What is an ebook anyway? Ten years ago, a committee of the American Association of Publishers came up with this not-so-useful definition:
An ebook is a literary work in the form of a digital object consisting of one or more standard unique identifiers, metadata, and a monographic body of content, intended to be published and accessed electronically.
I'll bet you never realized that blog posts were really ebooks!

The truth is that we really have no idea what an ebook is or what it will become. There are certainly e-things that correspond to print books, and these are easy to recognize as ebooks. But don't be surprised if there comes a flood of things to read on our connected devices that are too long to be called "articles" or "posts". For these, "eBook" may be the best label we can come up with.

Unless of course they get shackled by a supply chain.
Enhanced by Zemanta


  1. Thanks for this.

    You will obviously understand the reason of my question: is there a a universal identifier for the _work_ itself? I just want to refer to, say, Mark Twain's Hucklebery Finn, regardless of its edition... (I guess that is the FRBR Work)? Clearly, ISBN does not do it...

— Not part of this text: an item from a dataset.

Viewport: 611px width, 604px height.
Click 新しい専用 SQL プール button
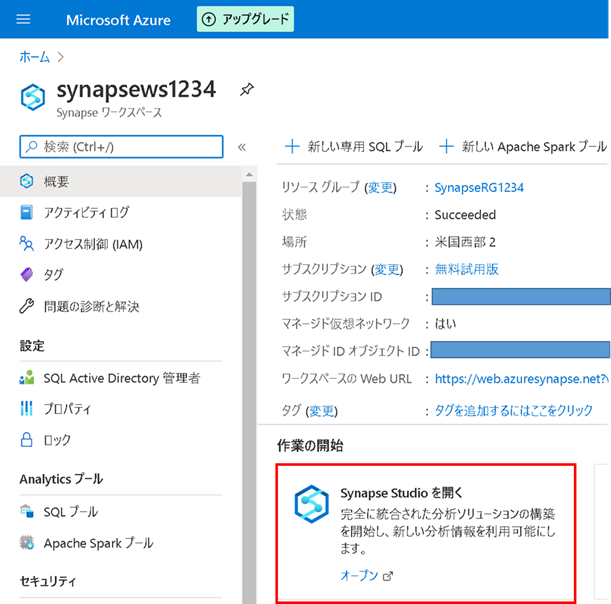pyautogui.click(x=354, y=146)
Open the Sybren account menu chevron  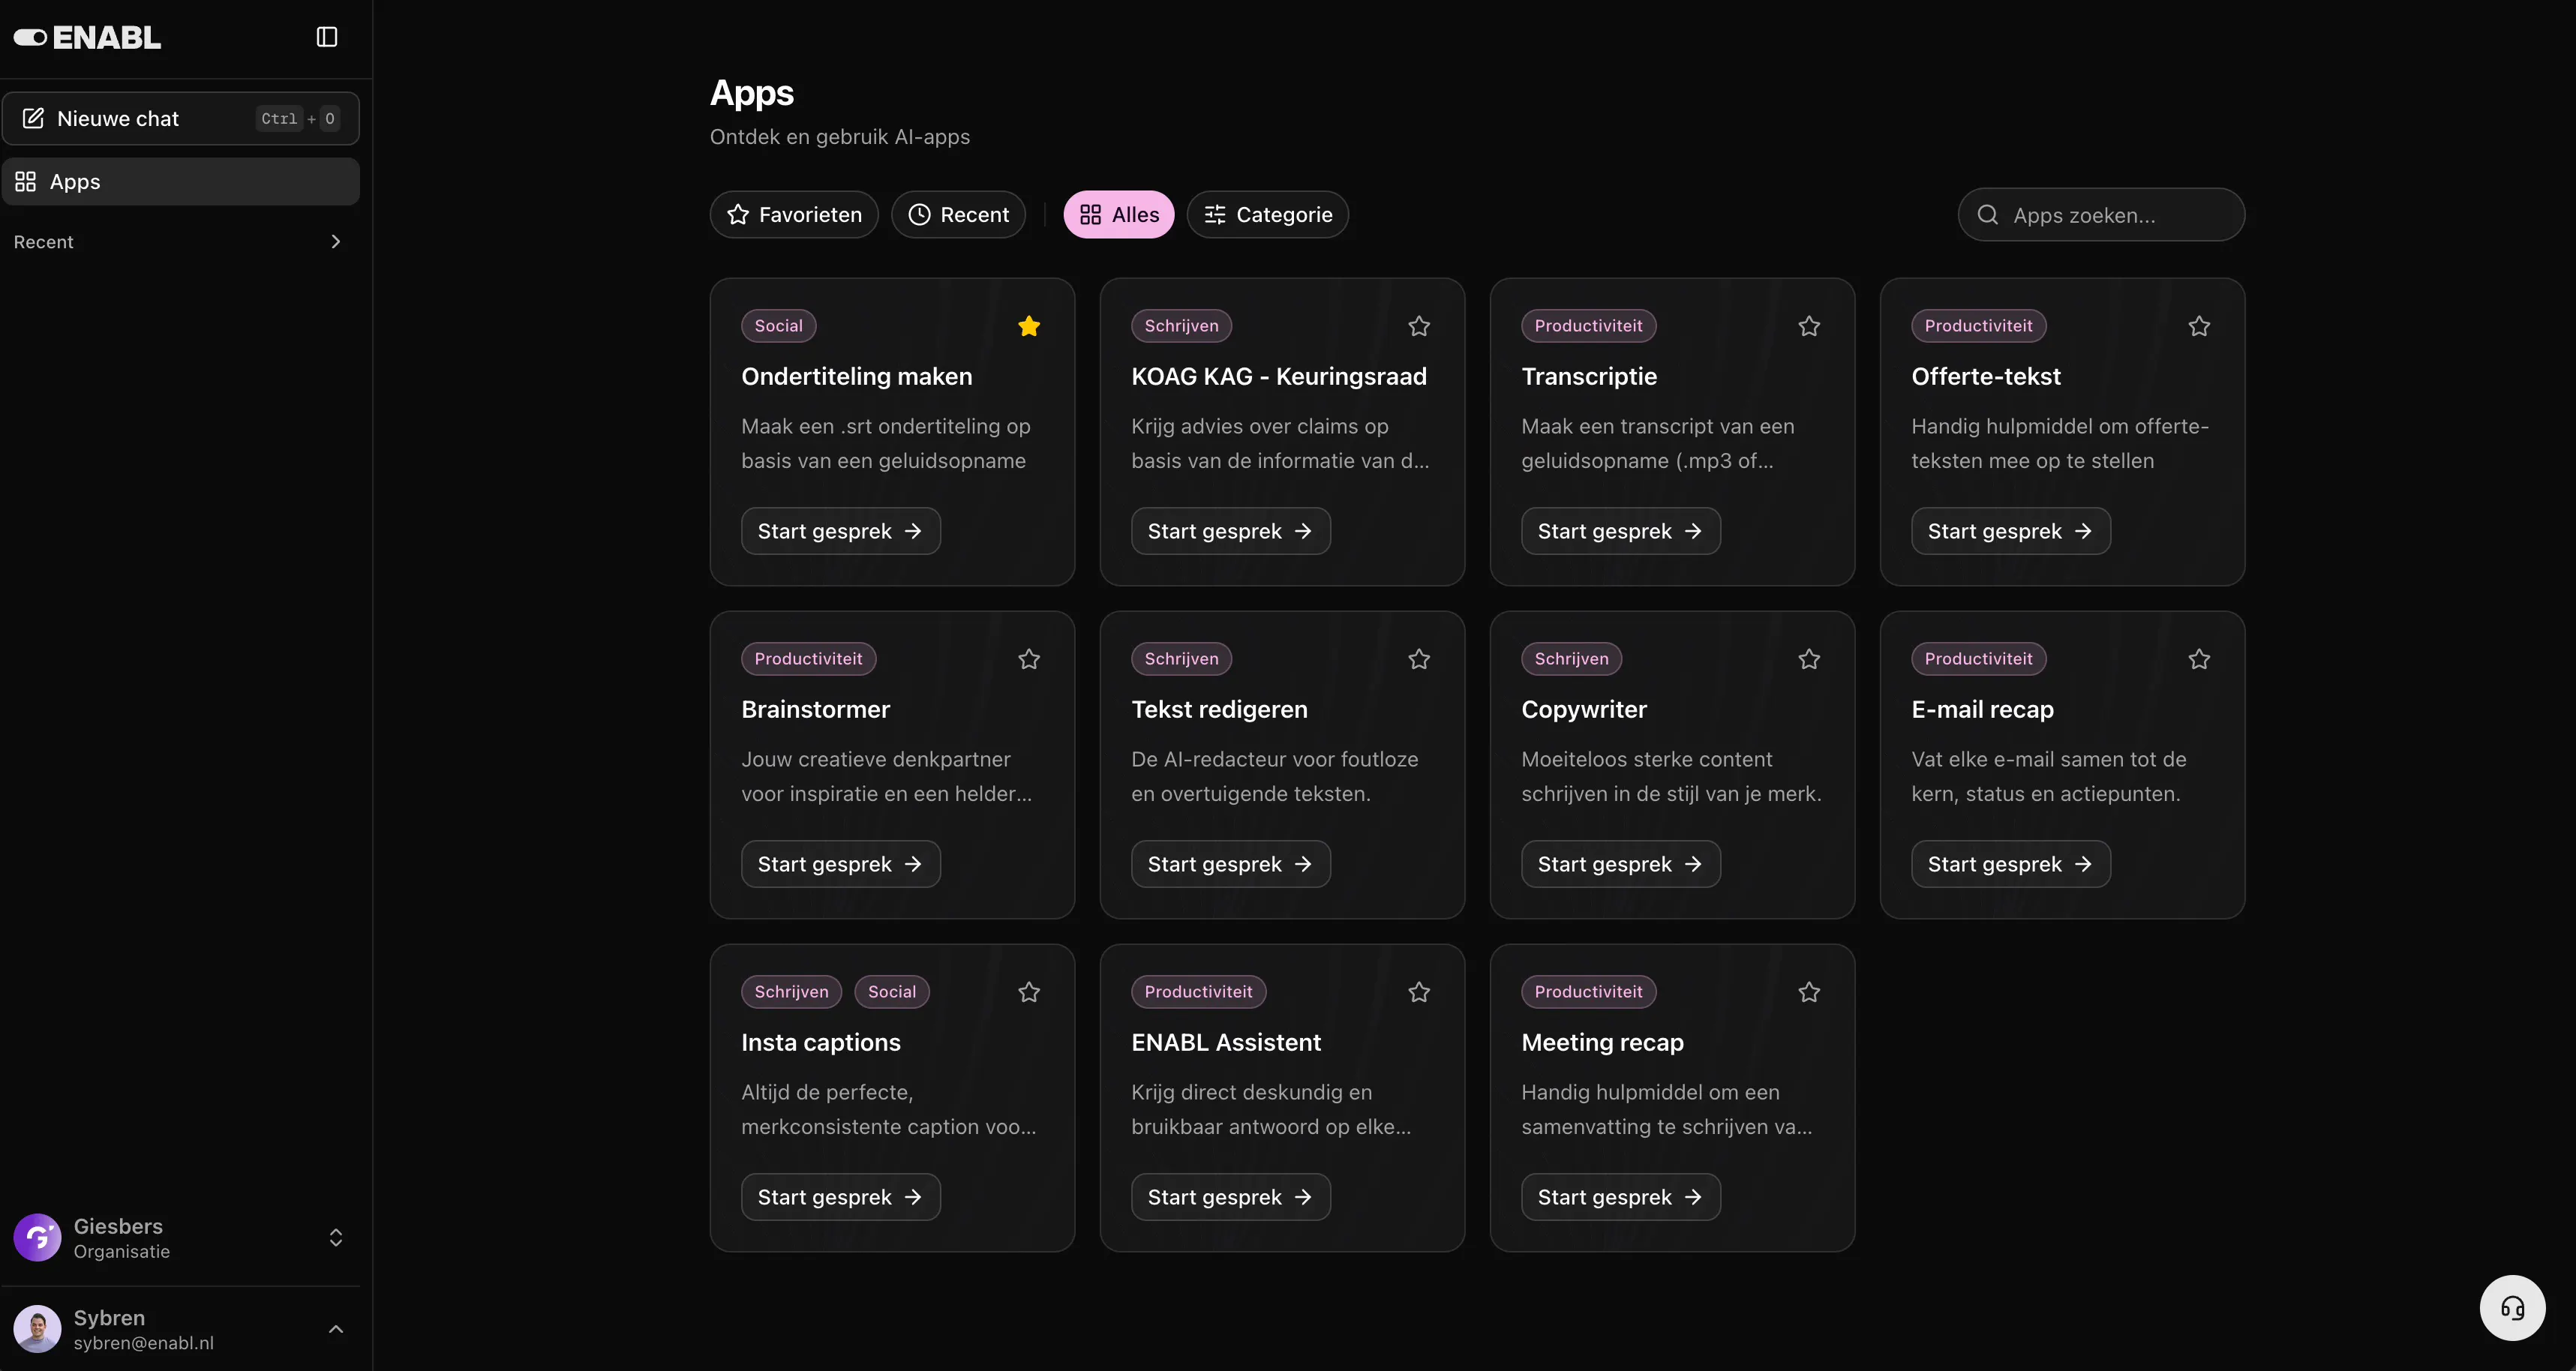tap(336, 1329)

  2. ISTC is intended to be a work identifier:

    If you want a URI for a work that is out there NOW, you could do worse than to use the OCLC Work ID, which is exposed through the xISBN service. for example, the Huck Finn OCLC Work ID is owi21660, which can be put into a URI like this: The API for this is part of "xOCLCnum":

  3. In the workshop FRBF and Identifiers at ELAG 2010 that I attended (see, ISTC was classified at the Expression level, not the Work level. For this we had ISWC, ISAN, OWI.

    In my own blog post I treat ebooks a bit differently. Depending on the nature of the content it can be a Manifestitation or an Expression in the existing FRBF model. But it can be much more compicated than that.

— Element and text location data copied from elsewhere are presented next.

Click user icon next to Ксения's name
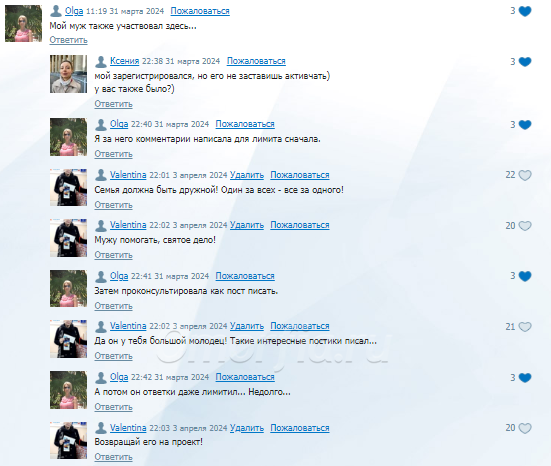This screenshot has width=551, height=466. [101, 62]
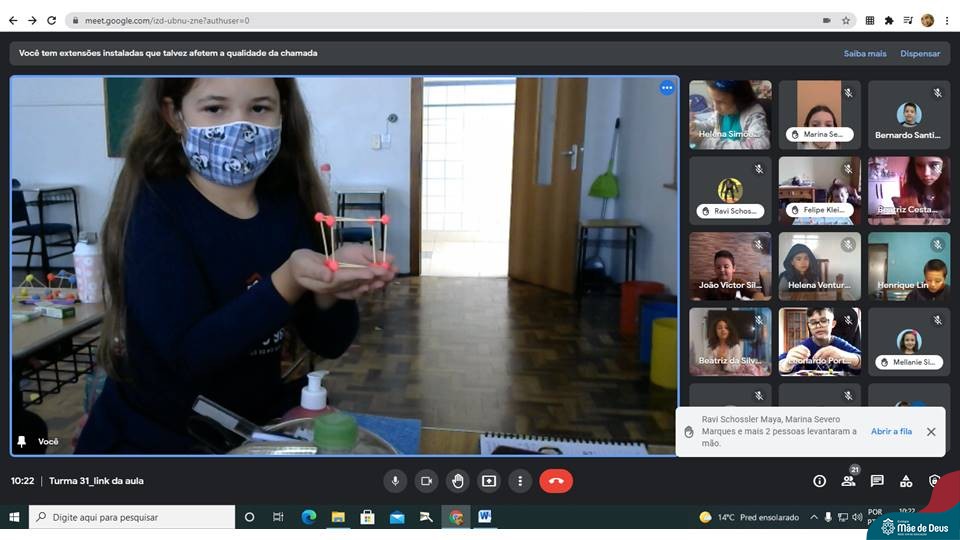Turn off the camera

click(x=426, y=481)
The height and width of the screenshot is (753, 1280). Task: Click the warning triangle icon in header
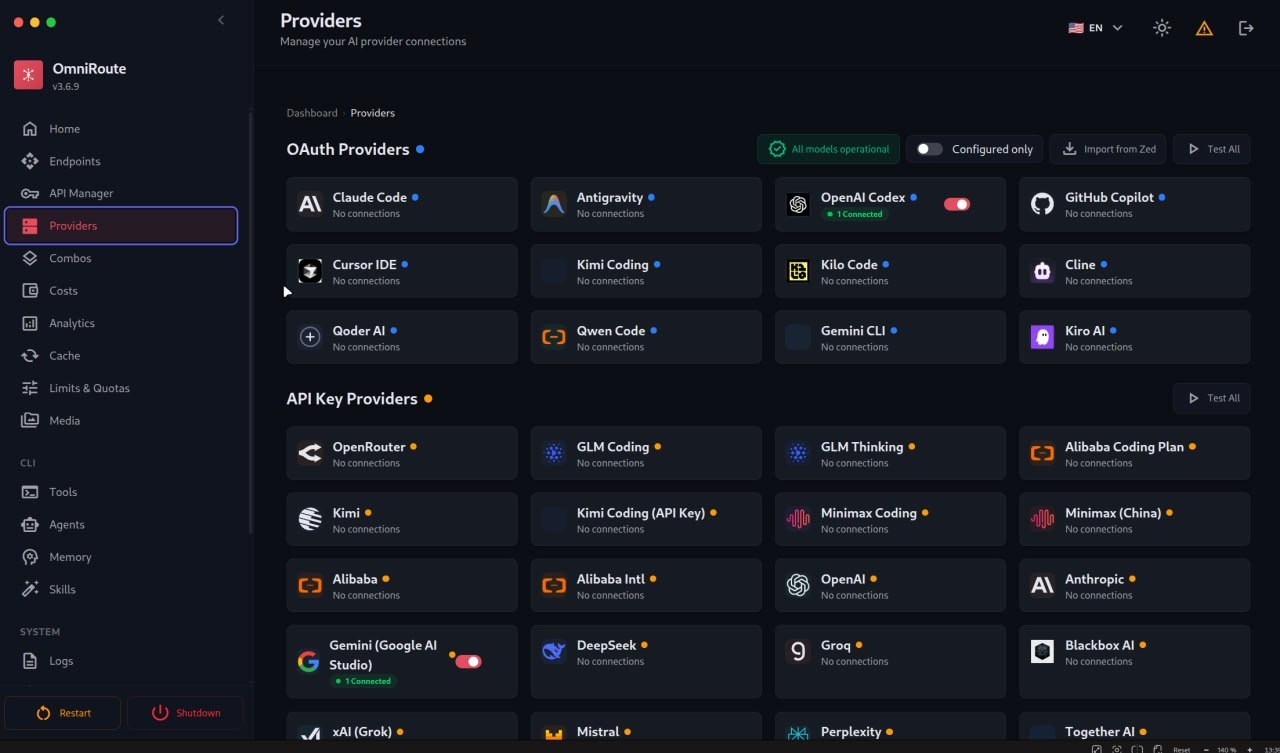click(x=1204, y=28)

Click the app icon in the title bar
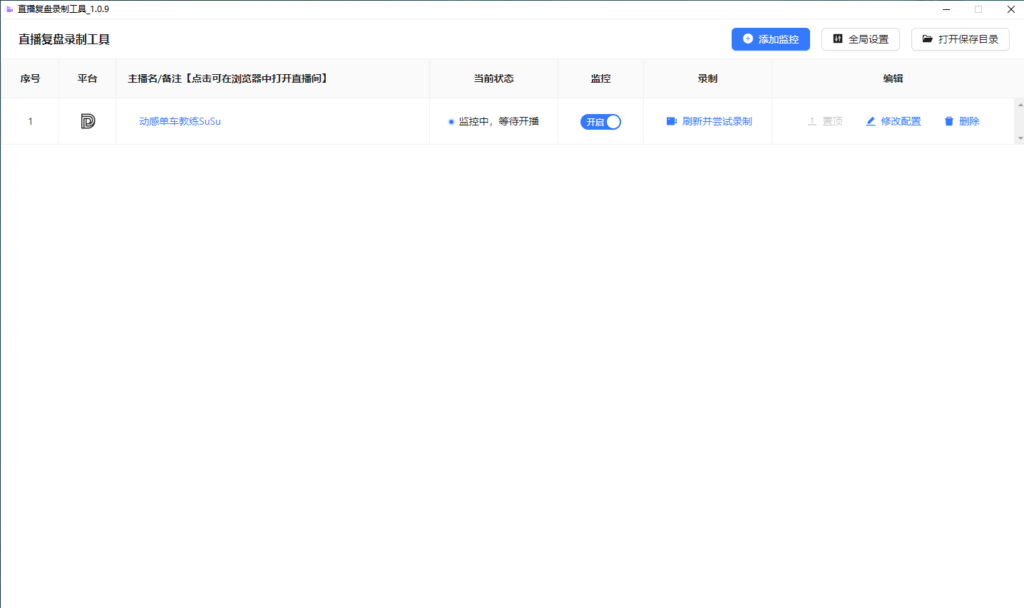pos(10,8)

    I must say, it was only art ELAF that I saw the true, commercial, nature of the ISBN, as you clearly describe here.

  4. I fear that applying FRBR to ebooks might turn out to be like making layer cake out of pudding. But Lukas Koster's post does a good job of stirring up that pot. Also, I usually get work, expression and manifestation confused. That must be a manifestation of working too hard on my expression!

  5. The ISBN enabled machines to handle all the informational and transactional processes that involve the physical book via one unambiguous identifier for the physical object. It bridged the physical format and the electronic processes.

    When what you are transacting is an electronic object itself, the compelling need for that unambiguous identifier lessens dramatically. Elements in the transaction--even simply the name of the file--can convey file format, DRM data, price, duration, etc.

  6. Although xISBN has a certain post facto value, it seems it would be sensible for publishers/distributors to make connections between the various ebook ISBNs that are derived from the same text. My understanding is that epub is used as a base format and the other formats are derived from that digital file.

    And couldn't we apply URI hash extensions to ISBNs? Something like

    uri:isbn:382649382x#pdf (or #epub, or etc.)

  7. So let me get this straight: publishers need separate ISBNs to track sales per format...but publishers aren't interested in applying separate ISBNs. Am I the only one who sees a contradiction there? And why should there be any necessity to track a title based on DRM. Does a hardcover need a separate ISBN for the dust jacket?

    The fact of the matter is everyone is trying like mad to make an identifier work for something it was never intended to be applied to then coming up with reasons for why it needs to be done after the fact.

    As a publisher, if I wish to micromanage my ebook sales, I will do what any retailer does with products that come in multiple "formats": assign an in-house SKU for each item I want to track. The problem is that the industry has become so fixated on using ISBNs as identifiers they've developed tunnel vision.